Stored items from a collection
Start of Block
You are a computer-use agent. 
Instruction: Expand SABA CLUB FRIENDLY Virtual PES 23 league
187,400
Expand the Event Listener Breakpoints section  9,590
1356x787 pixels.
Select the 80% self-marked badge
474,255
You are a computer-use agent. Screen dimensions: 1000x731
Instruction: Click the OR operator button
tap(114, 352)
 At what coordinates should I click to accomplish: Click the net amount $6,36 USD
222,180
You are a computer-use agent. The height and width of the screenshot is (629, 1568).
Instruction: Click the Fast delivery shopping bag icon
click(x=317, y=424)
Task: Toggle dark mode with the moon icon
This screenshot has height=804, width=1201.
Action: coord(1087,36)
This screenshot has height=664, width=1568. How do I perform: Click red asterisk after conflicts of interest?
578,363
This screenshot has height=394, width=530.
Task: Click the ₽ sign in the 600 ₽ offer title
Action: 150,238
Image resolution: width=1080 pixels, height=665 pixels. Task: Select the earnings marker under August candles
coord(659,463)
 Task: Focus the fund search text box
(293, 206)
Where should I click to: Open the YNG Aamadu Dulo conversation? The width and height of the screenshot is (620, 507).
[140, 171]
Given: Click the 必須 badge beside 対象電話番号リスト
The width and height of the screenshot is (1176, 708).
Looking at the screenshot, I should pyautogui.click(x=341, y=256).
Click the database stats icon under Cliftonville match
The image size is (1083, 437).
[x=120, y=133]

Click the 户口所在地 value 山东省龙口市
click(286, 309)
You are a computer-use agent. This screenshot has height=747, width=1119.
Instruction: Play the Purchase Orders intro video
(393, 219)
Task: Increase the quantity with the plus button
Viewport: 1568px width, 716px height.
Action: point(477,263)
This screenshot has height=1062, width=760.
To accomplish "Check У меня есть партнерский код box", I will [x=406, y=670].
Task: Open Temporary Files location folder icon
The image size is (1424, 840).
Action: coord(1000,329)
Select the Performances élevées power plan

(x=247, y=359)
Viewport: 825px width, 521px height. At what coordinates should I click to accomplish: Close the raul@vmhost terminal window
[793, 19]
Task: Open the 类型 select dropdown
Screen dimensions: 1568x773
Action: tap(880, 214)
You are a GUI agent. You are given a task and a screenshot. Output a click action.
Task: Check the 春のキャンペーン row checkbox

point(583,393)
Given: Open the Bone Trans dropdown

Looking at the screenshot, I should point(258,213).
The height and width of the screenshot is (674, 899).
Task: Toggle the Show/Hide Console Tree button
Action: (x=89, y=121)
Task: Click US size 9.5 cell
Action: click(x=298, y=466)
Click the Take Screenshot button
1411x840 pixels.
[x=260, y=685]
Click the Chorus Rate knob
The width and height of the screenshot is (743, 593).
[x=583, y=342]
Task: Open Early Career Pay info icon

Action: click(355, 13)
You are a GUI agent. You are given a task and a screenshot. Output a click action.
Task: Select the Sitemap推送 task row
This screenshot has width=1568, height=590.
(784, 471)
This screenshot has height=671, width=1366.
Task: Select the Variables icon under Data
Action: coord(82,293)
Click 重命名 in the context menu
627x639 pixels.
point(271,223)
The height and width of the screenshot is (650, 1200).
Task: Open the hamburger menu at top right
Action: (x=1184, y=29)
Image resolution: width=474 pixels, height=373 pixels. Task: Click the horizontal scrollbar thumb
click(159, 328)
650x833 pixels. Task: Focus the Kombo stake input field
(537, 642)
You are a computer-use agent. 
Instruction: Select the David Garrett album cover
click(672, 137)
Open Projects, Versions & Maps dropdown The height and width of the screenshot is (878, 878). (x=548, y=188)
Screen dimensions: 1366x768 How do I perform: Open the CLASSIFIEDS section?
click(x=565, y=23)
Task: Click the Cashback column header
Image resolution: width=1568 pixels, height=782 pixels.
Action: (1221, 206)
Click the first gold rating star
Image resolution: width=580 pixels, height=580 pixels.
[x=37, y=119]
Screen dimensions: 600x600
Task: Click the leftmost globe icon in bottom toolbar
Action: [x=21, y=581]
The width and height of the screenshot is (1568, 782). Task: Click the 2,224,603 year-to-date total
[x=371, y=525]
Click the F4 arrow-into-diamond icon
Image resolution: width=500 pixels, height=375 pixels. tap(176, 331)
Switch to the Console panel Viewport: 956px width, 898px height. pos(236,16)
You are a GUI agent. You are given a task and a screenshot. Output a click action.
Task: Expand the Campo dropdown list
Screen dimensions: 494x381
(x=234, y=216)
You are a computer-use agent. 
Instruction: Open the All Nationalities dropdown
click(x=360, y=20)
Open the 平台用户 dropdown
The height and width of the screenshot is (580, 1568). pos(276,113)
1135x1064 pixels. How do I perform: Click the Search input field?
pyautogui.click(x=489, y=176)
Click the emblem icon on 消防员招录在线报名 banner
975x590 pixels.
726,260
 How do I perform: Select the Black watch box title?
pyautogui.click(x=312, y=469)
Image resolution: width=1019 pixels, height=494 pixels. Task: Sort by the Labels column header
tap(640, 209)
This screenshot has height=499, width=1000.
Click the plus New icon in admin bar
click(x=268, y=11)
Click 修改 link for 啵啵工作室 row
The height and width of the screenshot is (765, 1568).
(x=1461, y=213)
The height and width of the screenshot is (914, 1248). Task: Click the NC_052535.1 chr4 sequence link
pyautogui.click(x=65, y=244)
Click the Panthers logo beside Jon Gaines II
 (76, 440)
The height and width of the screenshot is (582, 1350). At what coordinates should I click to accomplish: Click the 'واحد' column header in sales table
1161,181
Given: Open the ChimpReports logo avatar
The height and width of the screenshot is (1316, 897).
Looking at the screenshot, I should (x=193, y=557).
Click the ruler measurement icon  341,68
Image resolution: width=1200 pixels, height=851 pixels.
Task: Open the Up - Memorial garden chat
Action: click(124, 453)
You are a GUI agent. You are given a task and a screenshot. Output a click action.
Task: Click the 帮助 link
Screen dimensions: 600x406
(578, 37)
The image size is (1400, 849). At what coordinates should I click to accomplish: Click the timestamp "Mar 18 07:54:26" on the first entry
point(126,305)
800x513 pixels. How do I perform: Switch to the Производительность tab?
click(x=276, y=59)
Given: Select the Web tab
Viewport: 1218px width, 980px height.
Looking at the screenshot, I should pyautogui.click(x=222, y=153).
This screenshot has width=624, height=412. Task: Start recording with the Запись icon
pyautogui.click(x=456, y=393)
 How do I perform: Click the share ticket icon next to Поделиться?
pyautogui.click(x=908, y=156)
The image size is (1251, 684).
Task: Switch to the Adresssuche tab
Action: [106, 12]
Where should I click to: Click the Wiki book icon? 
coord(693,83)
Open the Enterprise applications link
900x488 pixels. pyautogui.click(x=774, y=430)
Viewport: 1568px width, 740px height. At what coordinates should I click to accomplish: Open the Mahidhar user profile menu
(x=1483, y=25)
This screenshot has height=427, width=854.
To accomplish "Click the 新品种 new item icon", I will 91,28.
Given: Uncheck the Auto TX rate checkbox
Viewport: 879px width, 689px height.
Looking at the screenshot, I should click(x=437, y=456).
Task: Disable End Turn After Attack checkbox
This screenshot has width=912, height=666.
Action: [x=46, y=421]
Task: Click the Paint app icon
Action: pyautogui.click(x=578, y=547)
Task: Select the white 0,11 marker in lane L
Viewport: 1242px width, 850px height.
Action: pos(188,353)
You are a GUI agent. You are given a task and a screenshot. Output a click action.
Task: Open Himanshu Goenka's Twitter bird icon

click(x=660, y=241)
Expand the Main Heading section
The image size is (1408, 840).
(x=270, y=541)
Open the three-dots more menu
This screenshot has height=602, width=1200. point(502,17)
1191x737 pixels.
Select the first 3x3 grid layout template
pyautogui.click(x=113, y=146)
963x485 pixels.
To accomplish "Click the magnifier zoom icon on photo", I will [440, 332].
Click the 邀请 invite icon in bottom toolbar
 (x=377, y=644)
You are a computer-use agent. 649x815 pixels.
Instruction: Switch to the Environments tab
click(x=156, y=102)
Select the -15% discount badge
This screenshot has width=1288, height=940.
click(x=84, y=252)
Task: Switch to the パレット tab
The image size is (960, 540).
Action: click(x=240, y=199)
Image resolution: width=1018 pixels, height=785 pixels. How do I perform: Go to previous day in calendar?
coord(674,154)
End of Block
TASK OBJECTIVE
Show the lines of the records that contain the word "will".

ANSWER SPACE
To accomplish "Check У меня есть партнерский код box", I will [x=406, y=670].
To accomplish "Click the 新品种 new item icon", I will 91,28.
To accomplish "Click the magnifier zoom icon on photo", I will [440, 332].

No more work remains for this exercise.